» Stored data
--- START ---
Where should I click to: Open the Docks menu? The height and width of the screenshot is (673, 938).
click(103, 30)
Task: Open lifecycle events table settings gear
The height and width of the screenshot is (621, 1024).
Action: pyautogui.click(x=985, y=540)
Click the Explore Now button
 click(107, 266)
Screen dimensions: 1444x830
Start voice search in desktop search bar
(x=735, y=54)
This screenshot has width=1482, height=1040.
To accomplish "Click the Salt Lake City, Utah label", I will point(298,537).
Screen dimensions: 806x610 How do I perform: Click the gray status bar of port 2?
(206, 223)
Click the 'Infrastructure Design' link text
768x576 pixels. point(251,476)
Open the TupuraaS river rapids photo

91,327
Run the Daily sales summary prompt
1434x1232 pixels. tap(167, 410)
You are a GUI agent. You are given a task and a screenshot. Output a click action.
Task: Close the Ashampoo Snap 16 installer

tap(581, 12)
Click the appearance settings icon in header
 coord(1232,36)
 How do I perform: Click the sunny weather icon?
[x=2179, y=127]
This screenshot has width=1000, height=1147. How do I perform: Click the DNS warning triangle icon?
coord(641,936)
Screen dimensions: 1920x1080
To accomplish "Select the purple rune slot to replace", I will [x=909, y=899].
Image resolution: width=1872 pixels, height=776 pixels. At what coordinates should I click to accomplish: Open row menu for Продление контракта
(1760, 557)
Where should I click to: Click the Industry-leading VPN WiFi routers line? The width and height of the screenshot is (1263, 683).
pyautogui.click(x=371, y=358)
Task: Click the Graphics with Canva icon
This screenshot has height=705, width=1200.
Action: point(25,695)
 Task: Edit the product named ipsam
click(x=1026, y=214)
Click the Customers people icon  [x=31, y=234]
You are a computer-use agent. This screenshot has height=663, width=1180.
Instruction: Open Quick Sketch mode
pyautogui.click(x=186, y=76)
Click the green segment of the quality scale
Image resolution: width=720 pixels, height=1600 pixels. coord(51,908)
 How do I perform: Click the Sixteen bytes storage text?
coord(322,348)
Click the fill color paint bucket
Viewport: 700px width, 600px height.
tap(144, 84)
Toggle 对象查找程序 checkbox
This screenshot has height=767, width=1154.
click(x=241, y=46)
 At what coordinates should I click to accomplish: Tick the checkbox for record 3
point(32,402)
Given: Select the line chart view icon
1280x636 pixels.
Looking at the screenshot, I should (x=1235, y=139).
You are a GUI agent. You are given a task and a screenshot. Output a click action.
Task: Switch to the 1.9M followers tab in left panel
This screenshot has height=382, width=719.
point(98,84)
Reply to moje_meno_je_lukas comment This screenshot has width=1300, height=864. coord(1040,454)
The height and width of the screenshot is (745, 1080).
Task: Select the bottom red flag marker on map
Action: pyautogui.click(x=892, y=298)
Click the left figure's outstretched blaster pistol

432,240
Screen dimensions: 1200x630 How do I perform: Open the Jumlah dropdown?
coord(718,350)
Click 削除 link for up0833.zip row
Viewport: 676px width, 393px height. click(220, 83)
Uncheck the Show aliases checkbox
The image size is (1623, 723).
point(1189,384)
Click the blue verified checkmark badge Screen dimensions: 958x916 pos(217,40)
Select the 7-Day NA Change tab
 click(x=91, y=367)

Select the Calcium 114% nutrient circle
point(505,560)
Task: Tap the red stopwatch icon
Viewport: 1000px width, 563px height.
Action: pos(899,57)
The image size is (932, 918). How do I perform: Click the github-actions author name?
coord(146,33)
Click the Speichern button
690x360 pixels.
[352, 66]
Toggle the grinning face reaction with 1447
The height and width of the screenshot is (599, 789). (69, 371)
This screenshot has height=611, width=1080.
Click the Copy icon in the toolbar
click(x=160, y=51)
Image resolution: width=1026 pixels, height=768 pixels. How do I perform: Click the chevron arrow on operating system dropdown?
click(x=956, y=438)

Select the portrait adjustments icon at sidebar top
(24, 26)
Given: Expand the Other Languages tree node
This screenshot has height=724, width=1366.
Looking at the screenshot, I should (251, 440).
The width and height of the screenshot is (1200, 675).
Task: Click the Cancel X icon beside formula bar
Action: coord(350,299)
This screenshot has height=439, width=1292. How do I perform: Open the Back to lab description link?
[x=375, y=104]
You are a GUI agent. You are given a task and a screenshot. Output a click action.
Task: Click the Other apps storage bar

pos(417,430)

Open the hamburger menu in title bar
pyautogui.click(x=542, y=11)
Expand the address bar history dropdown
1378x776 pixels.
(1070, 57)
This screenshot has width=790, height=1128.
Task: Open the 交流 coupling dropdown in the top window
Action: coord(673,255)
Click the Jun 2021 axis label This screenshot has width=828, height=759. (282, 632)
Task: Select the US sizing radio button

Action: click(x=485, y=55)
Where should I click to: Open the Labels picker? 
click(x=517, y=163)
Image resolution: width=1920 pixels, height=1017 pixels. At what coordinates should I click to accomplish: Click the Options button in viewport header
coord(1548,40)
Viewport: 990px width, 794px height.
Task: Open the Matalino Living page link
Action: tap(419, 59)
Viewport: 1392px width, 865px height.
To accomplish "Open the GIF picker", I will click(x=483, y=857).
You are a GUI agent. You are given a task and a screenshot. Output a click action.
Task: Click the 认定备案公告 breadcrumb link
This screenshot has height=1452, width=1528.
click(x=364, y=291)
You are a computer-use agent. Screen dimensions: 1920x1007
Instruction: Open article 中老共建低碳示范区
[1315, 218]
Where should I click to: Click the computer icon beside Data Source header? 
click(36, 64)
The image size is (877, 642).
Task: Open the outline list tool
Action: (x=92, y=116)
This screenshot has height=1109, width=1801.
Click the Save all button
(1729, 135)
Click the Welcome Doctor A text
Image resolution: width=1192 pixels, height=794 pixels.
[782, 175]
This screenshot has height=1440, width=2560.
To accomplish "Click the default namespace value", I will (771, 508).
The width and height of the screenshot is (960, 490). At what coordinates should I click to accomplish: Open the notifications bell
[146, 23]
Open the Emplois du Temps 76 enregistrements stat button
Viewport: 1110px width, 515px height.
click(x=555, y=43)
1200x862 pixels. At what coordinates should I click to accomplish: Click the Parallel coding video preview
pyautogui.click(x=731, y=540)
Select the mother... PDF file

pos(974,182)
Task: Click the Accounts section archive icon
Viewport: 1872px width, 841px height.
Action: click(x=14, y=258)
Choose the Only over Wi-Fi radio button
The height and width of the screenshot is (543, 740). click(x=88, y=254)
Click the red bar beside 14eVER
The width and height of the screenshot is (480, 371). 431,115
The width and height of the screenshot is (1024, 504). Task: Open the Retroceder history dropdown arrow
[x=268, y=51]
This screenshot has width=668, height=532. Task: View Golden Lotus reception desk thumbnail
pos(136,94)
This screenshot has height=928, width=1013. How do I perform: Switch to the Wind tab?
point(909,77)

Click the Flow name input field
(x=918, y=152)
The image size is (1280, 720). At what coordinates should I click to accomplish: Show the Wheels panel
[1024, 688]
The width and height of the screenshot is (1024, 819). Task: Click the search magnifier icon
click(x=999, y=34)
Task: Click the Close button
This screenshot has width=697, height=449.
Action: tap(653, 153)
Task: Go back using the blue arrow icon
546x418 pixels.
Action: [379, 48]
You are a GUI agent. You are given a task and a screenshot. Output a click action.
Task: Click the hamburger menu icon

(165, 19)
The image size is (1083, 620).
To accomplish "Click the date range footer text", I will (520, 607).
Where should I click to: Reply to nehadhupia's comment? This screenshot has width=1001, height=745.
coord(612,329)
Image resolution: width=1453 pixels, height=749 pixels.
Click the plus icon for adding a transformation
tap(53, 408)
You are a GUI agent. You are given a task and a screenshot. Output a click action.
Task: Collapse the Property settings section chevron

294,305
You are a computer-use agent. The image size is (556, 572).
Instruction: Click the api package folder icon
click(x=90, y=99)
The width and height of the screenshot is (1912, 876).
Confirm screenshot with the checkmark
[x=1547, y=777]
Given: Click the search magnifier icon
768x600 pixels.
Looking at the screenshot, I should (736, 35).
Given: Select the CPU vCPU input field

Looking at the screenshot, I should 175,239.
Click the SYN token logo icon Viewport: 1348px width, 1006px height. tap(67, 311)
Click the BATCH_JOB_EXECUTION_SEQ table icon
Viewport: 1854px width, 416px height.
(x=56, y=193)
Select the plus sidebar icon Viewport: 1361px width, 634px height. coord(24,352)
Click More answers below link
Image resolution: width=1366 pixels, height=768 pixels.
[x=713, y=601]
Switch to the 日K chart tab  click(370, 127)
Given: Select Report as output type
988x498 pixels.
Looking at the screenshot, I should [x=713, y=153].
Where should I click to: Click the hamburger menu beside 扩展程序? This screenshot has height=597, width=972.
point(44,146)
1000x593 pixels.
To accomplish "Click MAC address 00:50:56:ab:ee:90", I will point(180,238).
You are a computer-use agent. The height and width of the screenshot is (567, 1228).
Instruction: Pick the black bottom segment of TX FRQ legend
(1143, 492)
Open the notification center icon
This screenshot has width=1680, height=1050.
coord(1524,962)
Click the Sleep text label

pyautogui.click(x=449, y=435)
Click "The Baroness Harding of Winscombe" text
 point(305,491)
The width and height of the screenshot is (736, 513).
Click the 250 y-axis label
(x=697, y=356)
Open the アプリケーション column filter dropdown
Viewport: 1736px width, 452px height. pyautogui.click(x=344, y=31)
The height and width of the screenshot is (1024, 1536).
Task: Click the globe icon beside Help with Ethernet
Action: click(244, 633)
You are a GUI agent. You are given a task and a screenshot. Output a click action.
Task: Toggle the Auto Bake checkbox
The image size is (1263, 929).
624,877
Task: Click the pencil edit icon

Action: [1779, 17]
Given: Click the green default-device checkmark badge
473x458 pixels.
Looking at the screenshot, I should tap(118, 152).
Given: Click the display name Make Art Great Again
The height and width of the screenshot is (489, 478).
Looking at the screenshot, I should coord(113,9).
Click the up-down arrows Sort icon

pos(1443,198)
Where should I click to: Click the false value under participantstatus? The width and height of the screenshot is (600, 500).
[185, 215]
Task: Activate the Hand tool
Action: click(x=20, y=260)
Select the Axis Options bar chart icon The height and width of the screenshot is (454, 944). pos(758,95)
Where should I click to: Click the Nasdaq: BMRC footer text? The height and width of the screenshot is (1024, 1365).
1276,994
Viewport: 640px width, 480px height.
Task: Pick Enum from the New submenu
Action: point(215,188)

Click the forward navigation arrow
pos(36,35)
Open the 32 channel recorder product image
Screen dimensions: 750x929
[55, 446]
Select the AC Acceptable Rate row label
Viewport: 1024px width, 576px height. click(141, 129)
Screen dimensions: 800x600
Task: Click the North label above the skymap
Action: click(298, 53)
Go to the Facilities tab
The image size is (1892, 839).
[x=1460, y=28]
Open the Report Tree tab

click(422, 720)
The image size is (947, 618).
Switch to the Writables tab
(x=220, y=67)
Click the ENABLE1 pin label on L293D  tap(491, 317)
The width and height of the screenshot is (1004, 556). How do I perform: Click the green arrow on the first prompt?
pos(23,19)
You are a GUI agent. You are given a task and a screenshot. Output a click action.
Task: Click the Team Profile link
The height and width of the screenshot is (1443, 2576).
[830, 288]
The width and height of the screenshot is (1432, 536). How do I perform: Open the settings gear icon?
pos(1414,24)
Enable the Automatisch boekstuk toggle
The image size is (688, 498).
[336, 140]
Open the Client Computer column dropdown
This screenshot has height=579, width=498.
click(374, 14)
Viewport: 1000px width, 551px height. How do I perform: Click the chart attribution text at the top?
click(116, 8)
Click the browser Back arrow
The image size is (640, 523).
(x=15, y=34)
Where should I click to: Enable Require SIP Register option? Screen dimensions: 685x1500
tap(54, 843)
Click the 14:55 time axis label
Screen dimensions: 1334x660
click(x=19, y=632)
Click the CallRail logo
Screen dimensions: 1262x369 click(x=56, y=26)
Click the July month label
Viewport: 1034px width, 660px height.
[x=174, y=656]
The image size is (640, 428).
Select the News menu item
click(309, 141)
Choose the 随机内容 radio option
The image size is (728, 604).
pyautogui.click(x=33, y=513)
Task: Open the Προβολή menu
--- END ---
» Your instructions
Look back at the entries above and repeat, unchanged, every line from the line holding "Click the ENABLE1" through the line holding "Task: Click the Team Profile link".

» Result of this task
Click the ENABLE1 pin label on L293D  tap(491, 317)
The width and height of the screenshot is (1004, 556). How do I perform: Click the green arrow on the first prompt?
pos(23,19)
You are a GUI agent. You are given a task and a screenshot. Output a click action.
Task: Click the Team Profile link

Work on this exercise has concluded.